Horseshoes & Handgrenades is the eighth album from Christian metal group Disciple. It was physically released on September 14, 2010, and digitally available from July 22, 2010 through their website. The first song they recorded for the album was "The Ballad of St. Augustine".

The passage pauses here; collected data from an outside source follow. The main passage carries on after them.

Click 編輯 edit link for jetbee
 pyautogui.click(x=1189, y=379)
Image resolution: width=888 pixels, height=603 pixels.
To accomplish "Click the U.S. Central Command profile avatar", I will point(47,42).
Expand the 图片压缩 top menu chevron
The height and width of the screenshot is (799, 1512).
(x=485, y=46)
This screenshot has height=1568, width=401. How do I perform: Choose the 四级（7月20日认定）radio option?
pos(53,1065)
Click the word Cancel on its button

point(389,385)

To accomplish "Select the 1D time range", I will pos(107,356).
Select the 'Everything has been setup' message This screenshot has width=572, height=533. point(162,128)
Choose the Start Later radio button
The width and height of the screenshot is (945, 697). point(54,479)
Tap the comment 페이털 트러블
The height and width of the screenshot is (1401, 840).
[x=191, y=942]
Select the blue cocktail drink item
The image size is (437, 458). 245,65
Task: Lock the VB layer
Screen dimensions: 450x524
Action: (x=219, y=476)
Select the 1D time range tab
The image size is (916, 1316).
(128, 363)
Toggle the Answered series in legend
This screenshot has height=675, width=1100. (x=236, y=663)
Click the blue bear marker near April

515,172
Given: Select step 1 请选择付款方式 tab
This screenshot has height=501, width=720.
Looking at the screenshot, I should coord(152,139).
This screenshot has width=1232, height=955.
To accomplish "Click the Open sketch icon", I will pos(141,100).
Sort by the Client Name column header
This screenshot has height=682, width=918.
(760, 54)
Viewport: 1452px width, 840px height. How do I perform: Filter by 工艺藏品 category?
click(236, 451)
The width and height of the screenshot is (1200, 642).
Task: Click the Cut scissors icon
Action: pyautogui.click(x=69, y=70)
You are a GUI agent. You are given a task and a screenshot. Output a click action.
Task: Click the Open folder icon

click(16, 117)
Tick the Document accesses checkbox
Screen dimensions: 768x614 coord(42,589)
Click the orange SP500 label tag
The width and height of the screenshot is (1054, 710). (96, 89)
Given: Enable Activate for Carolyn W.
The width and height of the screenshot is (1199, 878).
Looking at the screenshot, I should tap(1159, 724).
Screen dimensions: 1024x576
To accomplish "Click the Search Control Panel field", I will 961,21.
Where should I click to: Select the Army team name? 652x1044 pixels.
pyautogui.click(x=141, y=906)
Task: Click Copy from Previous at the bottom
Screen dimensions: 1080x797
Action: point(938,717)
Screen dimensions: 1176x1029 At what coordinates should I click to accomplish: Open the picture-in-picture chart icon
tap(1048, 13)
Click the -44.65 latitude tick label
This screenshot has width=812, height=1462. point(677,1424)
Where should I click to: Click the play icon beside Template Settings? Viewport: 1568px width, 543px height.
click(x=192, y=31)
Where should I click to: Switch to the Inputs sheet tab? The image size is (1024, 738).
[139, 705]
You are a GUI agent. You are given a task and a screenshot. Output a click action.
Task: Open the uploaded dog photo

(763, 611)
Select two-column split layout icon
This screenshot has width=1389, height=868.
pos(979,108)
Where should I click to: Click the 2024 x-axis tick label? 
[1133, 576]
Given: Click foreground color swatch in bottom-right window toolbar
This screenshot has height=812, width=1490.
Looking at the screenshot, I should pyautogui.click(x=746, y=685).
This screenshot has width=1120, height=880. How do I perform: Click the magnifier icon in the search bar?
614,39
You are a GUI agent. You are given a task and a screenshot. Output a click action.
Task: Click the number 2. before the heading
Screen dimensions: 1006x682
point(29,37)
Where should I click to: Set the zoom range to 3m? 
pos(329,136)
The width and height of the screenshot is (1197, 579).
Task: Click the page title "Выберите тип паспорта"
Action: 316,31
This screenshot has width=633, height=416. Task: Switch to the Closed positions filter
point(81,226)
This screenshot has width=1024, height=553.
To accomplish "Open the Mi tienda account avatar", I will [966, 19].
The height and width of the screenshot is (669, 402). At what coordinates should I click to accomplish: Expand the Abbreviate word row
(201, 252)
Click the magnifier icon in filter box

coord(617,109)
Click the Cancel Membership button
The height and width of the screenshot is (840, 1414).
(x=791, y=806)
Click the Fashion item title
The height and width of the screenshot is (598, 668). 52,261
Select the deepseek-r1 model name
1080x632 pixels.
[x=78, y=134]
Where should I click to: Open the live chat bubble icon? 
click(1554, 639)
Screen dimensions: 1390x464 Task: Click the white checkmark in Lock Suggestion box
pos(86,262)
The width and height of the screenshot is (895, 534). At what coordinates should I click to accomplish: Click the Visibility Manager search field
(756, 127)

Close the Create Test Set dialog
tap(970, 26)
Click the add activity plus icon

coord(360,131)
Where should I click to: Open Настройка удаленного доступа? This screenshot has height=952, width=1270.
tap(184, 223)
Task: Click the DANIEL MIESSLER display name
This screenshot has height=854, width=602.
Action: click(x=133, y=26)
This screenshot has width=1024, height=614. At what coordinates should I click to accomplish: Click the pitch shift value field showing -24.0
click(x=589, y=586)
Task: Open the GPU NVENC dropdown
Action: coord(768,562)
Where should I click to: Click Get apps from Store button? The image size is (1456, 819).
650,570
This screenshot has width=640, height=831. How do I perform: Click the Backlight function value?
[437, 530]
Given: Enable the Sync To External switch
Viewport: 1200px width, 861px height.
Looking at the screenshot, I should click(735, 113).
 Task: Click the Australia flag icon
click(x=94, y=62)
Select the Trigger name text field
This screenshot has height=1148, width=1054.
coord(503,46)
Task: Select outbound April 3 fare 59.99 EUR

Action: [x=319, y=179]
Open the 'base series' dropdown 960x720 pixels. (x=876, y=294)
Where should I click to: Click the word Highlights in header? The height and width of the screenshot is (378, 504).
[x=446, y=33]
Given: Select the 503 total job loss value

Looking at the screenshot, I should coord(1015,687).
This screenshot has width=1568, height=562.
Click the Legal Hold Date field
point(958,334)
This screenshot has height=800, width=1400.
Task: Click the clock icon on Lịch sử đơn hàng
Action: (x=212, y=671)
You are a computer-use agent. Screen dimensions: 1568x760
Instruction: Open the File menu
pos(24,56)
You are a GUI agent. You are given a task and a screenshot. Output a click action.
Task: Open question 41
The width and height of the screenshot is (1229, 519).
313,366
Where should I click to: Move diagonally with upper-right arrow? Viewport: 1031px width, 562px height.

The album debuted at No. 50 on the Billboard 200. This is the first album to feature guitarist Andrew Welch, guitarist Micah Sannan, bassist Israel Beachy, and drummer Trent Reiff.

==Track listing==

| No. | Title | Writer(s) | Length |
|---|---|---|---|
| 1. | "Dear X (You Don't Own Me)" | Ben Glover, Rob Hawkins, Kevin Young | 3:34 |
| 2. | "Watch It Burn" (featuring Brad Noah) | Hawkins, Brad Noah, Young | 2:58 |
| 3. | "Invisible" | Glover, Hawkins, Young | 4:36 |
| 4. | "The Ballad of St. Augustine" | Israel Beachy, Micah Sannan, Andrew Welch, Young | 4:17 |
| 5. | "Shot Heard 'Round the World" | Sannan, Young | 3:23 |
| 6. | "Collision" | Hawkins, Young | 3:00 |
| 7. | "Battle Lines" | Welch, Young | 2:54 |
| 8. | "Remedy" | Beachy, Sannan, Young | 3:33 |
| 9. | "Eternity" | Beachy, Young | 3:49 |
| 10. | "Revolution: Now" | Sannan, Young | 3:36 |
| 11. | "Deafening" | Jon Howard, Nick DePartee, Adam Agee, Young | 3:31 |
| 12. | "Worth the Pain" | Beachy, Sannan, Hawkins, Young | 4:03 |
| Total length: |  |  | 42:19 |

B-sides
| No. | Title | Length |
|---|---|---|
| 1. | "Comedy Tragedy" | 3:36 |
| 2. | "Disasterpiece" | 3:08 |
| 3. | "Forget Me Not" | 3:13 |
| 4. | "Fear and Suffering" | 2:40 |
| 5. | "Horseshoes and Handgrenades" | 2:35 |
| 6. | "The Fury (Wreck Me)" | 3:20 |
| 7. | "Remake" | 3:08 |
| Total length: |  | 01:04:19 |

==Credits==
- Kevin Young – vocals
- Andrew Welch – lead guitar
- Micah Sannan – rhythm guitar
- Israel Beachy – bass
- Trent Reiff – drums

Additional musicians
- Lester Estelle – additional drums

Production (sources: Discogs.com, official liner notes)
- Rob Hawkins – producer, engineer
- Ben Grosse – mixing (track 1)
- Paul Pavao – mixing (tracks 2–12)
- Dan Shike – mastering
- Ben Phillips – drum engineering
- Dan Harding – design
- Dana Salsede – creative director

==Awards==
The album won a Dove Award for Rock Album of the Year at the 42nd GMA Dove Awards, while the song "Dear X (You Don't Own Me)" was nominated for Rock Recorded Song of the Year.